Smoothing the way for capitalists, China's leaders have invited an electronics magnate and a steel maker to join the Communist Party's influential circle of leadership. The business of communist China is now, officially, business.
The party's growing acceptance of the political clout of business leaders like Zhang Ruimin, chief executive officer of electronics giant Haier Group, and Xie Qihua, president of steelmaking giant Baosteel Co. is good news for entrepreneurs
PHOTO: AFP
"Today's leaders understand things a bit better. We can work faster now," said Li Zhucheng, managing director of Fashion Electronics City, a huge store in the southern city of Dongguan.
"It's good to have more business managers in the party. I might consider joining myself," Li said.
Though the party's congress earlier this month stuck to a ritual-laden script, the 2,114 delegates approved a new generation of leaders and endorsed changes allowing a more active political role for the increasingly influential business sector, including the private sector.
Included among 158 alternate members of the party's Central Committee, which has a regular membership of 198, Zhang and Xie could be tapped later for higher positions. That's a turnaround for "red capitalists" raised in an age when profit-makers were branded "imperialist running dogs."
Private enterprises now account for roughly half of China's economic output. Along with foreign-invested companies, they are the main source of jobs for tens of millions of workers laid off by state firms.
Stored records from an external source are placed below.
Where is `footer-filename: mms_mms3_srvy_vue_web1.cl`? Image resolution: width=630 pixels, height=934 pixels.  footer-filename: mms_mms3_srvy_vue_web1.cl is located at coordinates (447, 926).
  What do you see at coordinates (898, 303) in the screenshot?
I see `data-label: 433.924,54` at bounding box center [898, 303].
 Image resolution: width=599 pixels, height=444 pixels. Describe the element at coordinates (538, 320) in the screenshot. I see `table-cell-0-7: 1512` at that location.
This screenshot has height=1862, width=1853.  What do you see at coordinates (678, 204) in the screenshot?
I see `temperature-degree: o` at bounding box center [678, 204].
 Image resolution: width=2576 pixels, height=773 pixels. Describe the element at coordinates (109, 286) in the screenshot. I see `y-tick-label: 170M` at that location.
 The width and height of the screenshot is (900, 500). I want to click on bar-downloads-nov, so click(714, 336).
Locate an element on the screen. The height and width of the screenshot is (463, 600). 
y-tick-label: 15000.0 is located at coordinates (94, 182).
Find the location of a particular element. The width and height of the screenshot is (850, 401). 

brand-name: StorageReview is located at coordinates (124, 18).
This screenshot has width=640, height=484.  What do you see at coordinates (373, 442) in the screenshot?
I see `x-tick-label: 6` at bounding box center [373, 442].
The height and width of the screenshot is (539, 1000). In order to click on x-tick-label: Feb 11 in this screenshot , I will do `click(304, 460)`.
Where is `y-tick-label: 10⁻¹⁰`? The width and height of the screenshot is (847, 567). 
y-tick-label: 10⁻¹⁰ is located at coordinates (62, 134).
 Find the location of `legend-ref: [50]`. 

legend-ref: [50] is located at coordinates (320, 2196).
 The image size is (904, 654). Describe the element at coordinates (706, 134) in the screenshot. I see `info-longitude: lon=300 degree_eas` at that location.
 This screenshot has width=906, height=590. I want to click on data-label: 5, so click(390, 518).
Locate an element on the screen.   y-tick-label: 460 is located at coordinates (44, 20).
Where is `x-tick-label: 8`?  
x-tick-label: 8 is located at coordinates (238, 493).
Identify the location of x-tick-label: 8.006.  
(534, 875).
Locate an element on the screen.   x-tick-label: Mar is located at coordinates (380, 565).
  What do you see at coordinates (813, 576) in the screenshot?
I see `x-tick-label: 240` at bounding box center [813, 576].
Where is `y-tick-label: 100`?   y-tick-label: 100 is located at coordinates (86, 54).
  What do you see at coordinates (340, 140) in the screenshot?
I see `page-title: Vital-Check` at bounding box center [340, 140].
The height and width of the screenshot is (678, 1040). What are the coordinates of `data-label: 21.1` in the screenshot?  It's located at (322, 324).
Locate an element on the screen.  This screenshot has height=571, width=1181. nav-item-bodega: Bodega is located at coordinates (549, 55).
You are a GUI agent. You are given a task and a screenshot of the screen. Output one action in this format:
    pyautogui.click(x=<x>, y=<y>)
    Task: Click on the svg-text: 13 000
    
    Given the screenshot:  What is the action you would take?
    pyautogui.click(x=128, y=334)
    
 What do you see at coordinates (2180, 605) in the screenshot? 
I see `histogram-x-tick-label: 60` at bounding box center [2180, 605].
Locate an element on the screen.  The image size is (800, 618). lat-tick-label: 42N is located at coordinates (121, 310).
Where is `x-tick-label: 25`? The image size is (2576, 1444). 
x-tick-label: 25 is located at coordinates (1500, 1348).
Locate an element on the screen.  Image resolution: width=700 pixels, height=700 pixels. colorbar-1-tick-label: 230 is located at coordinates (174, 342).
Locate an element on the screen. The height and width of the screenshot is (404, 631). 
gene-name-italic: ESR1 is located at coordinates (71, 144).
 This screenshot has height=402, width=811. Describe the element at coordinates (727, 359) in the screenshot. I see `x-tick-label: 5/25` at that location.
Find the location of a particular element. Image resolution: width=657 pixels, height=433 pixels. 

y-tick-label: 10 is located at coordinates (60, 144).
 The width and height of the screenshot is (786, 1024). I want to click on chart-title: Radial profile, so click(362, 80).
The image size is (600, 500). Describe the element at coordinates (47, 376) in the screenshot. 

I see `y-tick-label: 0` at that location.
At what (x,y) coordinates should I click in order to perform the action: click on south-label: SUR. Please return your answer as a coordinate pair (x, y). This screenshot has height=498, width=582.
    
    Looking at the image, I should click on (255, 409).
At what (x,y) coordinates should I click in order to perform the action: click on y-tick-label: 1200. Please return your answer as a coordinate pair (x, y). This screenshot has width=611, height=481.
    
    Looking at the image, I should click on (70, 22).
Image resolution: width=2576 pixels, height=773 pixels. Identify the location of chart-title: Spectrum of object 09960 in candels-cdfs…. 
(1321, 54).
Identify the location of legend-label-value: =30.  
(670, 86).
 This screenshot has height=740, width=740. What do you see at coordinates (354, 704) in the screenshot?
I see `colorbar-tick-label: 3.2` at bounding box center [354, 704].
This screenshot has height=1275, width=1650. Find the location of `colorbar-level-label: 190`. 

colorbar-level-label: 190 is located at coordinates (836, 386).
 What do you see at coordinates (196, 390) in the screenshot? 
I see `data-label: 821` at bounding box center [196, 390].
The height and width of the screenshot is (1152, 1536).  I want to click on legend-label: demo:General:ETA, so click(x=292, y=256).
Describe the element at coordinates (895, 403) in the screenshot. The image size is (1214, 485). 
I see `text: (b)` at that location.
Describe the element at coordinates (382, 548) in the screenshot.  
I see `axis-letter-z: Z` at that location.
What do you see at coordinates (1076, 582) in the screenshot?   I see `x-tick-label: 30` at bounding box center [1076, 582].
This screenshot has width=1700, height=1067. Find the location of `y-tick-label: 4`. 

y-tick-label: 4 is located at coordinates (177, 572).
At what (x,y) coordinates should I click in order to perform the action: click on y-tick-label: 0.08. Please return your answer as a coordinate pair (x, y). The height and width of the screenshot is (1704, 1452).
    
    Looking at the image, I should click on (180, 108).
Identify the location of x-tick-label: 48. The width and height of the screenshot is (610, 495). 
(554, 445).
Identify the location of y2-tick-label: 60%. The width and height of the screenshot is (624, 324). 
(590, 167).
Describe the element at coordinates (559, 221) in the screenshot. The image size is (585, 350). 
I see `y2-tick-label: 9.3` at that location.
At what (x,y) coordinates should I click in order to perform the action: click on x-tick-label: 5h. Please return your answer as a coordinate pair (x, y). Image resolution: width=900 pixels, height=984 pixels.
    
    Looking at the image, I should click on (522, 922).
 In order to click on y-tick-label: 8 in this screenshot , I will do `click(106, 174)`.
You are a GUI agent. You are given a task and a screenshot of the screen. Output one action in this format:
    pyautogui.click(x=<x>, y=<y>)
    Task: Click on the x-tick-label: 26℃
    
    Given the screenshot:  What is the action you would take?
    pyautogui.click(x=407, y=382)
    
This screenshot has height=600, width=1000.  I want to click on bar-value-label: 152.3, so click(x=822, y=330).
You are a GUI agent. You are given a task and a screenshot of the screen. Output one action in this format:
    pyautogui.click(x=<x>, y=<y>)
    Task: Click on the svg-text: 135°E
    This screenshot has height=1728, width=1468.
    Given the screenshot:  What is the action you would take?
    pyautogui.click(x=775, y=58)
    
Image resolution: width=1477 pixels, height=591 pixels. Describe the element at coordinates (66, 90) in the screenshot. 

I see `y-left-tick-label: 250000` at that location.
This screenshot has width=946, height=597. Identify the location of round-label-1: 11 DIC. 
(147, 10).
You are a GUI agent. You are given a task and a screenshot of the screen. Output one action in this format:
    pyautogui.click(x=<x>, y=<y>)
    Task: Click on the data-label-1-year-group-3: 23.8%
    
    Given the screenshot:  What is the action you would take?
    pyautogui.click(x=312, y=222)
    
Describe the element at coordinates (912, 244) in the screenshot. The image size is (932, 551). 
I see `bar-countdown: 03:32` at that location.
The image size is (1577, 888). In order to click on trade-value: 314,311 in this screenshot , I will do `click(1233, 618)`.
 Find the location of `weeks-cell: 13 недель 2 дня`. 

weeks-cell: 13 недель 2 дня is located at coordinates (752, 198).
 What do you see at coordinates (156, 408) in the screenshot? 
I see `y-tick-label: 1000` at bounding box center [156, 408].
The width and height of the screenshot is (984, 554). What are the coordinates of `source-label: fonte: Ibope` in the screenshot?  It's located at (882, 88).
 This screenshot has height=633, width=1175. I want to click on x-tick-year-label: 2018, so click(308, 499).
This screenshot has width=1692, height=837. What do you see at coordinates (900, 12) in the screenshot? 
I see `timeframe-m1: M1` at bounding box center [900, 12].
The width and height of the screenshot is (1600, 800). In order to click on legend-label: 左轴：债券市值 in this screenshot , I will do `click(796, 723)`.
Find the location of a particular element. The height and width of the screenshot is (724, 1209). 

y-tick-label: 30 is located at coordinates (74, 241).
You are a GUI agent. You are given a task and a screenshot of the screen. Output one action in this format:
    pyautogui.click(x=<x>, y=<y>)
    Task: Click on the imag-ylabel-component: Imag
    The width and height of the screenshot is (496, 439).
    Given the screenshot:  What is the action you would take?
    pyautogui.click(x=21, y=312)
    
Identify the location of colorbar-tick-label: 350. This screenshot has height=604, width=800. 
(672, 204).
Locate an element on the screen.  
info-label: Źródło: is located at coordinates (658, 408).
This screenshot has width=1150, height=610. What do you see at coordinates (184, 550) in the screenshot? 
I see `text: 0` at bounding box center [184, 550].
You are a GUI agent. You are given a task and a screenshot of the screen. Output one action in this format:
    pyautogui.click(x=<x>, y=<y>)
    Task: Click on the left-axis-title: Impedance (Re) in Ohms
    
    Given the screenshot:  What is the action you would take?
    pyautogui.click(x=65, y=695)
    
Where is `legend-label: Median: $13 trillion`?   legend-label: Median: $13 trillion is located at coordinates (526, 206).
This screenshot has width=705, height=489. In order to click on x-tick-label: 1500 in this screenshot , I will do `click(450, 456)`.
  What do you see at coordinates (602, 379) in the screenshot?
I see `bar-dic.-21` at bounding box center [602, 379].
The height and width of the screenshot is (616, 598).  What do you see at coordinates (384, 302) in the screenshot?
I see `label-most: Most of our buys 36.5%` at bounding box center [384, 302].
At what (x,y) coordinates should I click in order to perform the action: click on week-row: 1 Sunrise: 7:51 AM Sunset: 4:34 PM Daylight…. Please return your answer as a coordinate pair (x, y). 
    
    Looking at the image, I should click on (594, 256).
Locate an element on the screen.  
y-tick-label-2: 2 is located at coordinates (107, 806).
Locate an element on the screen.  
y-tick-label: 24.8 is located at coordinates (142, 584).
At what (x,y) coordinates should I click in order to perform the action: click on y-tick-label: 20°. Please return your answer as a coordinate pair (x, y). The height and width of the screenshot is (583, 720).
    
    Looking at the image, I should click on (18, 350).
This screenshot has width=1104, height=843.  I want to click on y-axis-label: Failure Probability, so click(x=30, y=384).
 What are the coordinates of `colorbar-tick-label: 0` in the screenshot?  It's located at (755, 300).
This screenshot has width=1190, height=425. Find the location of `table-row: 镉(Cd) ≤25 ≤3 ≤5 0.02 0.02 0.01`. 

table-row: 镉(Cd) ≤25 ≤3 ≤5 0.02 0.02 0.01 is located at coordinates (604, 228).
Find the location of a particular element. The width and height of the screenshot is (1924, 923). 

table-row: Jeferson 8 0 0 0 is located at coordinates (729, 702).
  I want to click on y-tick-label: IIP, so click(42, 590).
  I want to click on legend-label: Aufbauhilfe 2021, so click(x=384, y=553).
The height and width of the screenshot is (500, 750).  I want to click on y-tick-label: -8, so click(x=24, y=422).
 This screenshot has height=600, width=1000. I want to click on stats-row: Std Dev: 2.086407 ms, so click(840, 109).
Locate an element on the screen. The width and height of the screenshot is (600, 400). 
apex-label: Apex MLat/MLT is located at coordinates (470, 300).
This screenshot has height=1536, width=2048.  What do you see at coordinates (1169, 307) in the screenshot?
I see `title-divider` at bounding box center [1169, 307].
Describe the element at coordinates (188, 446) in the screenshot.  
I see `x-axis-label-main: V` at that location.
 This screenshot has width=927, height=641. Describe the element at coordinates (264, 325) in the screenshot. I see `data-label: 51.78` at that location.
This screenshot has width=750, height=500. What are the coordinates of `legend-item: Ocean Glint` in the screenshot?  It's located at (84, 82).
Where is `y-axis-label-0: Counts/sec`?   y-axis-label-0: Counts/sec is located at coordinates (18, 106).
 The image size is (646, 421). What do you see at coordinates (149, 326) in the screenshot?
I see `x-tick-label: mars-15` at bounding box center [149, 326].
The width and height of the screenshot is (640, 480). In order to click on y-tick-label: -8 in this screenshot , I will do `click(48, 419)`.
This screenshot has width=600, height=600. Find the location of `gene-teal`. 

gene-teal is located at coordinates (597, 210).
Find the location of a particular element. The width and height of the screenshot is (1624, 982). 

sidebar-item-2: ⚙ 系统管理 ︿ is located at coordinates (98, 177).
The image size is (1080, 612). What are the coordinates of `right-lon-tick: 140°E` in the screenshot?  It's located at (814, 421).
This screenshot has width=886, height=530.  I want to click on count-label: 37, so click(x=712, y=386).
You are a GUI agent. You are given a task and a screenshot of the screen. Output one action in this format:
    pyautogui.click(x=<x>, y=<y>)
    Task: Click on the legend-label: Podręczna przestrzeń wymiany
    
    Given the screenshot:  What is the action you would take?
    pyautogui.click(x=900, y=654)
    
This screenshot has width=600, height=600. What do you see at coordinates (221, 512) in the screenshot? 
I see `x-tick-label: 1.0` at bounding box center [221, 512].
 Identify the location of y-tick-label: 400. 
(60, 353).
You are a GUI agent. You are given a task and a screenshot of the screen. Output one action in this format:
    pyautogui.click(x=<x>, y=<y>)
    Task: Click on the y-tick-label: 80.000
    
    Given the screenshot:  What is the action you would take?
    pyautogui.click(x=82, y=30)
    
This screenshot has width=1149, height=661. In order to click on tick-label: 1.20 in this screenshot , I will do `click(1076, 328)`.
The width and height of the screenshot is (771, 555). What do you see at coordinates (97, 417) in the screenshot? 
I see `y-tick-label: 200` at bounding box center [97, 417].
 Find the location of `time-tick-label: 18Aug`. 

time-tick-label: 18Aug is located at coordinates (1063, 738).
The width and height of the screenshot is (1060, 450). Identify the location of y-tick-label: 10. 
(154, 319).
"The only thing that keeps the ruling party ruling is growth and economic development," says Jim McGregor, a Beijing-based business consultant. "The jobs are all coming from the private sector. If it doesn't bring entrepreneurs on board, the party is in danger of becoming irrelevant."
Like Zhang and Xie, most of the business figures attending the congress represented state-owned companies. Others attending were the chairman of Beijing's biggest manufacturer, Capital Steel Group, and the president of Air China, China's government-run flagship airline.
Haier, based in the eastern port city of Qingdao, was a failing state appliance factory until Zhang, a bureaucrat, was deployed to turn it around in 1984. Today it is one of China's best known brand names. As head of Shanghai-based Baosteel, China's biggest steel manufacturer, Xie is one of the country's most prominent businesswomen.
The party never disclosed the full list of delegates at the congress, but various estimates put the number of private business leaders attending at between five and 10. About one in five entrepreneurs have joined the party, according to government statistics, but until now their formal political role has been an advisory one.
Now, tycoons -- some of them the sons and daughters of past party leaders -- occupy an increasingly important spot in the unique Chinese economic-political hybrid known here as the "socialist market economy." The party refers to them by the more oblique "advanced productive forces."
Until the early 1980s, China pursued a policy of defense-oriented heavy industry and collectivist agriculture shaped by the utopian vision of revolutionary leader Mao Zedong.
When Mao died in 1976, China was almost devoid of private business and its economy was in shambles. His successor, Deng Xiaoping, declared that ``to get rich is no sin'' and began shifting from central planning to a market economy. He opened the country to foreign investment.
China now has 2 million private businesses. They employ more than 27.1 million people and own registered capital estimated at US$217 billion, according to one recent government estimate.